Fishing sustainably means you are at the mercy of the elements - if the weather is bad, with strong wind and high wave heights, it's impossible for small vessels to go out. To mitigate this risk, the Blue Lobster team wanted to understand where in Denmark they should onboard new fishermen, to complement their existing partners, in order to optimise for continuous supply.

The Solution

We limited our search to the seas of Denmark, in order to reduce the travel time of transporting fish to restaurants in Copenhagen. Harbours in Denmark can be considered to have immediate access to 9 different seas, as shown below.

We extracted data for fish caught in the different seas from the fishing authorities. We filtered the data to only include small vessels, accurately modelling the types of vessel that Blue Lobster would consider working with.

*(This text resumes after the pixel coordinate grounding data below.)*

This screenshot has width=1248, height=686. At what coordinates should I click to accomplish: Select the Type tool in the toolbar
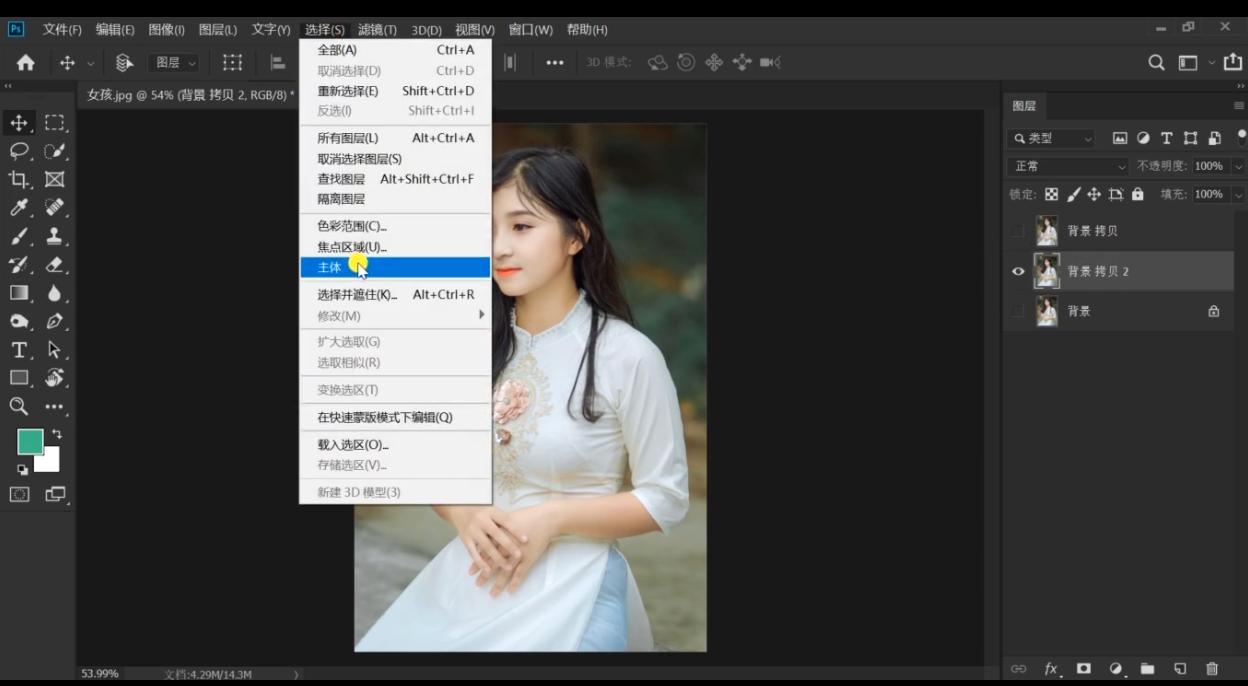[20, 350]
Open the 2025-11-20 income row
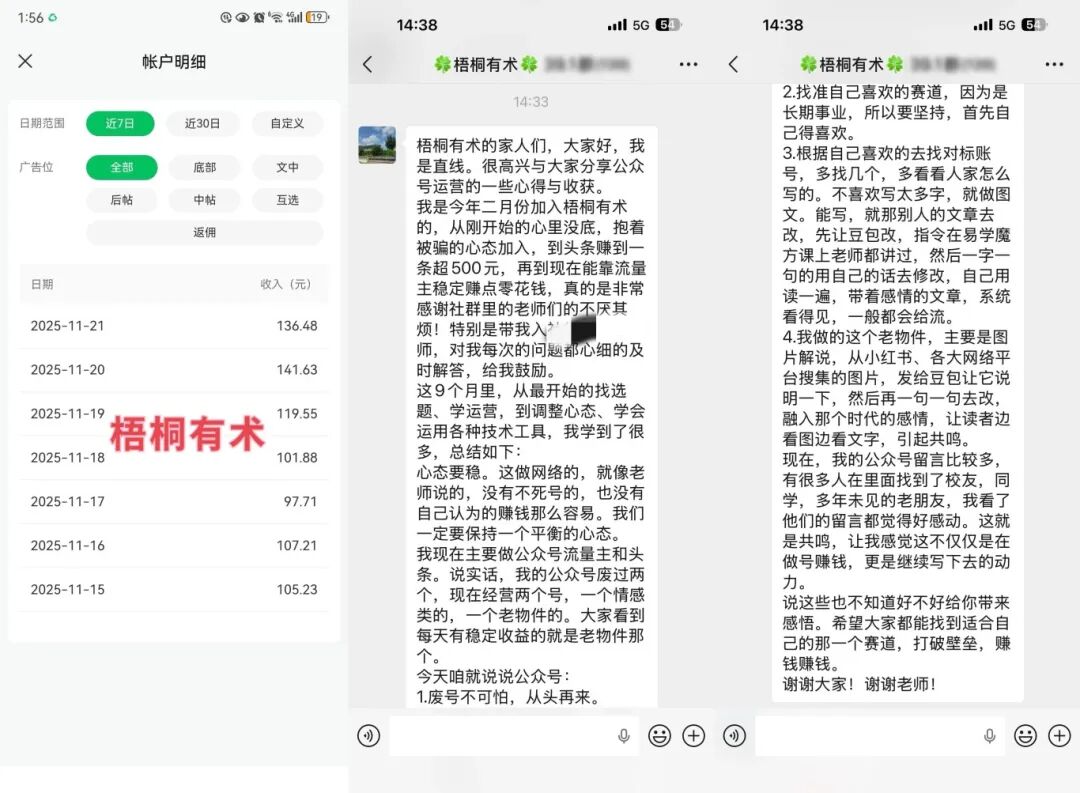The height and width of the screenshot is (793, 1080). click(173, 370)
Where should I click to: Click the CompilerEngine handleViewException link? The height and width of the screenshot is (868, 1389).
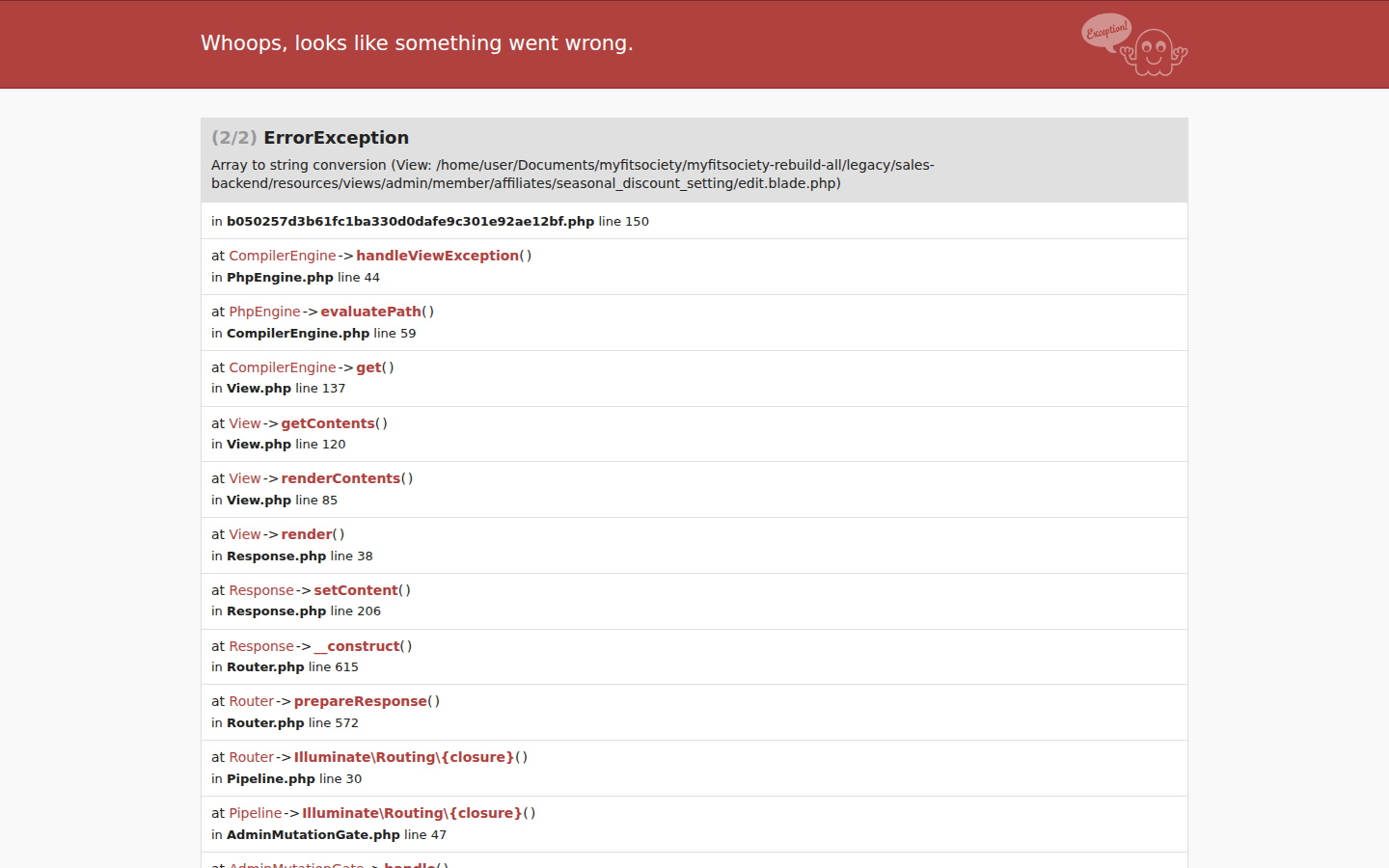437,256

Grouping catch volume by sea and by landing month, we plotted a correlation matrix of seas against each other.

We noticed an overall skew towards positive correlation coefficients - the green shades on the grid. This can be attributed to several things: self-correlation (always 1); seas being adjacent to each other; and the use of the landing month dimension, together with the seasonal nature of fishing.

Because the existing concentration of Blue Lobster fishermen were based in Sjælland, fishing in Øresund, examining the grid we identified the most complementary sea would be Nordlige Nordsø. This recommendation was reinforced by the concentration of relevant fishermen in those harbours, overall catch volume in the region, as well as possible future expansion to deliver fish to restaurants in nearby Aarhus.

Underlying factors in the amount of fish caught include season, weather conditions, fishing quotas, and when fishermen go on holiday! In future analyses we have delved deeper to start modelling the expected catch volume of a fisherman for a given week using a simple regression model.

We've loved working helping Blue Lobster - because of the impactful nature of their mission, the richness of data related to fishing and gastronomy, and the data-driven instincts of the founders.